И все-таки я конформист, мелькнула мысль. Самый настоящий. Кирпичик общества. На чьей телеге еду, того и песни пою. А если бы я оказался в шайке разбойников? Наверное, вместе со всеми убивал бы и грабил, ибо у разбойников тоже есть жизненная философия, некие ценности и веские оправдания, почему они поступают именно так.
Или все-таки в этом рыцарском обществе нашлось нечто, что настолько задело меня, насквозь прагматичного, технизированного реалиста, уже все повидавшего, испытавшего и разочарованного, несмотря на свои двадцать пять лет?
Нет, это я себе льщу, а на самом деле…
Снизу прилетела стрела, больно кольнула в ногу, пробив сапог. Я подтянул ногу за камень, стрела завязла в толстой коже сапога, рана пустяковая, снизу стрелять непросто, гравитацию пока что никто не отменил.
Доносились голоса, неуверенные, злые. Я сжал молот, задержал дыхание, ноги как пружины подбросили меня над уступом, я метнул молот раньше, чем выбрал цель, молот распорол воздух, треск, крики. Я поймал его за рукоять, швырнул снова. Инстинкт велел бросать в оскаленные хари, явно жаждущие моей смерти, но разум холодно направил стальную болванку в каменный гребень. Сухой удар, грохот, крики раненых, тяжелый стук камнепада, что снес этих троих да еще и передавил не один десяток героев, что торопливо карабкаются снизу.
Пользуясь передышкой, я передвинулся пониже. Когда новый отряд поднимался, уверенный, что я чуть ли не на гребне, я поднялся в десяти шагах над ними, молот снес первую группу с той легкостью, как будто это были простые деревянные кегли.
И снова я опустился перебежками еще на сотню метров. Еще немного, и я окажусь на узкой тропке, где помчусь как горный баран вниз, фиг догонишь… Это было ошибкой, ибо они, оказывается, поднимались тремя группами. Две, уцелевшие, зашли со спины. Я успел дважды метнуть молот, потом схватился за меч и рубил, переступал через трепещущие тела, снова рубил, пот уже заливал глаза, однако ноги все еще переступали через трупы, я ухитрялся двигаться и везде оставлял стонущие тела, брызги крови на камнях, отчаянный вой и проклятия умирающих.

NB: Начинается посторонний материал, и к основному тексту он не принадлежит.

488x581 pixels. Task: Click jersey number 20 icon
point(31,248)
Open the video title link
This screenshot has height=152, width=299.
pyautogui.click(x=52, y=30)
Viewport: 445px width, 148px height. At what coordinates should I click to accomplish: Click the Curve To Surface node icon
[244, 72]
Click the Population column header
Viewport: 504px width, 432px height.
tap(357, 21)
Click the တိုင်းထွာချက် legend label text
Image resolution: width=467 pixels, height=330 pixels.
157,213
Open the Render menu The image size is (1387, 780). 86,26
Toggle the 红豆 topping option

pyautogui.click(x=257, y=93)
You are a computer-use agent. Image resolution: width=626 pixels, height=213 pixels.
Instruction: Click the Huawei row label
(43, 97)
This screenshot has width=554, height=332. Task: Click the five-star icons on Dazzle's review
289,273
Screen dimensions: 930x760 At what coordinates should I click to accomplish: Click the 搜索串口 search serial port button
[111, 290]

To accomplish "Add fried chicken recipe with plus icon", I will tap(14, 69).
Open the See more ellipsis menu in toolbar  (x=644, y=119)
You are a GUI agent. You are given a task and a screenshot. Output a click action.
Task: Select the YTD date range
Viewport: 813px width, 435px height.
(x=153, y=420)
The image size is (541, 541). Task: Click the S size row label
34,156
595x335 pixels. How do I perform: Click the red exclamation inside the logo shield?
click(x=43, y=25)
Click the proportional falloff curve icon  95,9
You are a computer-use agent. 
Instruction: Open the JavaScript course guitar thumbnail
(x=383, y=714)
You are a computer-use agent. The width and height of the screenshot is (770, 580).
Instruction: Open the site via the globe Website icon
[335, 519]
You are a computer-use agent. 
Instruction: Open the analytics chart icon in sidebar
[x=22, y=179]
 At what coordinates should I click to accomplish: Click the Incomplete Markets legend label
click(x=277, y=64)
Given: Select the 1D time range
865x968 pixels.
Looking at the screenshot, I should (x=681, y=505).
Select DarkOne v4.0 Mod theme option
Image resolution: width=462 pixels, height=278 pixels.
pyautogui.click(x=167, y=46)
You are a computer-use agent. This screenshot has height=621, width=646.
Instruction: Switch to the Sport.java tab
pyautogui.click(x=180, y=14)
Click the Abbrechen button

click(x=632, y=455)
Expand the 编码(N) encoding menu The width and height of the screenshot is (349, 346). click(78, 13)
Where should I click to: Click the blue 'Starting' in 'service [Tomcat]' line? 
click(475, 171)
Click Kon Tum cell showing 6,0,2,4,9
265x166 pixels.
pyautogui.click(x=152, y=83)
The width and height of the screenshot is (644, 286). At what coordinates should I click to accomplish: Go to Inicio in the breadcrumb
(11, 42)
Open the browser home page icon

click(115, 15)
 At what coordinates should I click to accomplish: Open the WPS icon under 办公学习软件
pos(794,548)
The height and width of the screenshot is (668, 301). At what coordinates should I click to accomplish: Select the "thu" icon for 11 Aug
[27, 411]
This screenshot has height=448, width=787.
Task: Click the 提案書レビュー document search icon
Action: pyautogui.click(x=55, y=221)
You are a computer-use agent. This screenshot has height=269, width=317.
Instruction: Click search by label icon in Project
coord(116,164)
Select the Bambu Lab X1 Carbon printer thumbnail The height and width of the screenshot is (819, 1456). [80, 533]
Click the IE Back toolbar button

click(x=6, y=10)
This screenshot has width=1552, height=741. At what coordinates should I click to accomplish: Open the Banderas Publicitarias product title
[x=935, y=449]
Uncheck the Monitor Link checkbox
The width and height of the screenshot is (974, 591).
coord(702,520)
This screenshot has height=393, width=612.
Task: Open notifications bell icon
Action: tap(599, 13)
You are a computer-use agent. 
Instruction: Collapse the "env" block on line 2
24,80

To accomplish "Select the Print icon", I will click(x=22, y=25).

Меч, весь красный, как зарево заката, часто вспыхивал дивным огнем и становился чист, но руки уже налились свинцовой тяжестью. Я прокричал:
– И что же, так и будете лезть, мелкие как мыши? Где ваш вожак? Или он трус?
Парировал удар топора, снес голову, парировал удар справа, и тут же меч отрубил руку с топором слева. Впереди стена из щитов, поверх торчат железные шлемы, в квадратных отверстиях блестят испуганные глаза.
Я хрипло расхохотался:
– Подлые вороны!.. Да здравствует рыцарство!..
Стена изломалась перед моим натиском, вмялась, как под ударом кулака размером со скалу. Я двинулся следом, рубил, сшибал с ног, щит постепенно превращался в щепки, а все тело сотрясалось от ударов. Но все равно никто не смел сразиться лицом к лицу, и когда я остановился перевести дух, ведь трупы под ногами со всех сторон, я видел только испуганные лица, в ушах звенело от истошных воплей.
Голову потряс страшный удар. В черепе раздался оглушительный звон. Я начал поворачиваться в ту сторону, успел услышать, как на каменный пол рухнул тяжелый боевой молот, который швырнули мне в голову. Второй удар обрушился между лопаток. Я слышал, как треснули какие-то кости, тут же еще один удар, самый страшный, снова в голову…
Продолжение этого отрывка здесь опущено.